The Supreme Court is poised to take up the highly charged question of whether human genes can be patented. But another question could trump it: Has the field of genetics moved so far so fast that whatever the court decides, it has come too late to the issue?
A Myriad Genetics scientist preparing samples for DNA sequencing. The Supreme Court will hear a case on Monday, involving the company, on whether human genes can be patented.
The case, which will come before the court on Monday, involves patents held by Myriad Genetics on two human genes, which, when mutated, give a woman a high risk of getting breast or ovarian cancer. The patents give Myriad a monopoly on testing for these mutations, a highly lucrative business.
I will say that my own general views on patents are greatly informed by this 2012 paper from the St. Louis Fed, and I am not sure why I should make an exception for patenting human genes :
The case against patents can be summarized briefly: there is no empirical evidence that they serve to increase innovation and productivity, unless the latter is identified with the number of patents awarded – which, as evidence shows, has no correlation with measured productivity. This is at the root of the “patent puzzle”: in spite of the enormous increase in the number of patents and in the strength of their legal protection we have neither seen a dramatic acceleration in the rate of technological progress nor a major increase in the levels of R&D expenditure – in addition to the discussion in this paper, see Lerner  and literature therein.
As we shall see, there is strong evidence, instead, that patents have many negative consequences. Both of these observations, the evidence in support of which has grown steadily over time, are consistent with theories of innovation that emphasize competition and first-mover advantage as the main drivers of innovation and directly contradict “Schumpeterian” theories postulating that government granted monopolies are crucial in order to provide incentives for innovation.
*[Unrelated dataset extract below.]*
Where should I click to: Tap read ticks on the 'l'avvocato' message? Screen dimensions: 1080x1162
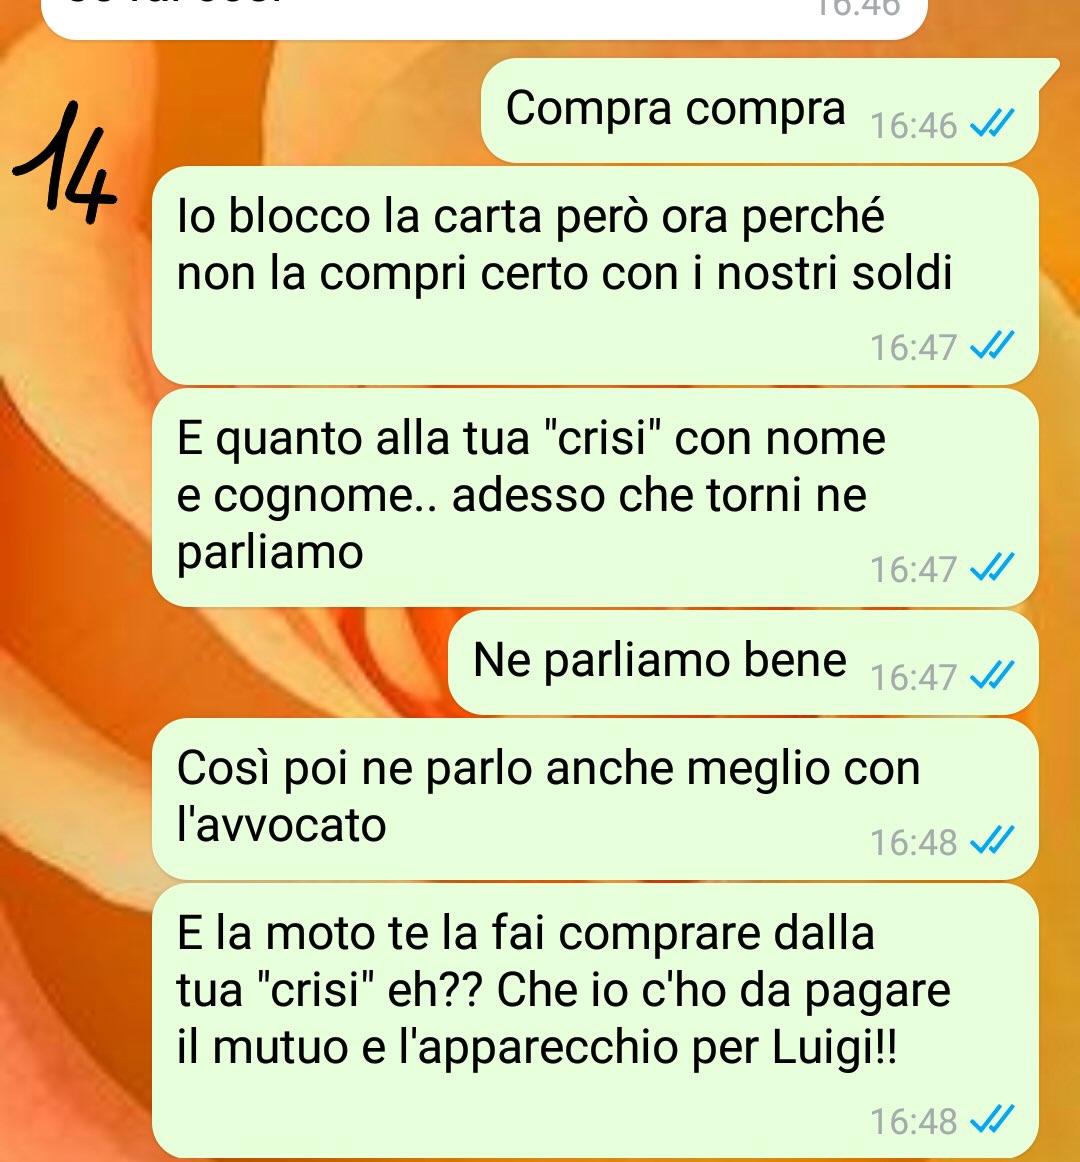[x=992, y=840]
The differing predictive and explanatory powers of the two alternative classes of models persist when attention is shifted to the historical evidence on the life-cycle of industries. The initial eruption of small and large innovations leading to the creation of a new industry – from chemicals to cars, from radio and TV to personal computers and investment banking – is seldom, if ever, born out of patent protection and is, instead, the fruits of highly competitive-cooperative environments.
It is only after the initial stages of explosive innovation and rampant growth end that mature industries turn toward the legal protection of patents, usually because their internal grow potential diminishes and the industry structure become concentrated.
A closer look at the historical and international evidence suggests that while weak patent systems may mildly increase innovation with limited side-effects, strong patent systems retard innovation with many negative side-effects. Both theoretically and empirically, the political economy of government operated patent systems indicates that weak legislation will generally evolve into a strong protection and that the political demand for stronger patent protection comes from old and stagnant industries and firms, not from new and innovative ones. Hence the best solution is to abolish patents entirely through strong constitutional measures and to find other legislative instruments, less open to lobbying and rent-seeking, to foster innovation whenever there is clear evidence that laissez-faire under-supplies it.
Laws don’t operate in a vacuum or in sterile economic models. They are subject to the vagaries of the political economy. With patents, it’s often a case where the benefits are narrow, the costs diffuse — which means the few benefit via lobbying, the majority suffer. Perhaps patent law should be stronger in business sectors where there are, as Alex Tabarrok explains, high “innovation-to-imitation costs” such as pharmaceuticals and weaker where costs are lower, such as software.(Tabarrok gives the example of some miracle drug versus one-click shopping.) But given the tendency of business to lobby for ever-stronger patents, there is a case for outright abolition.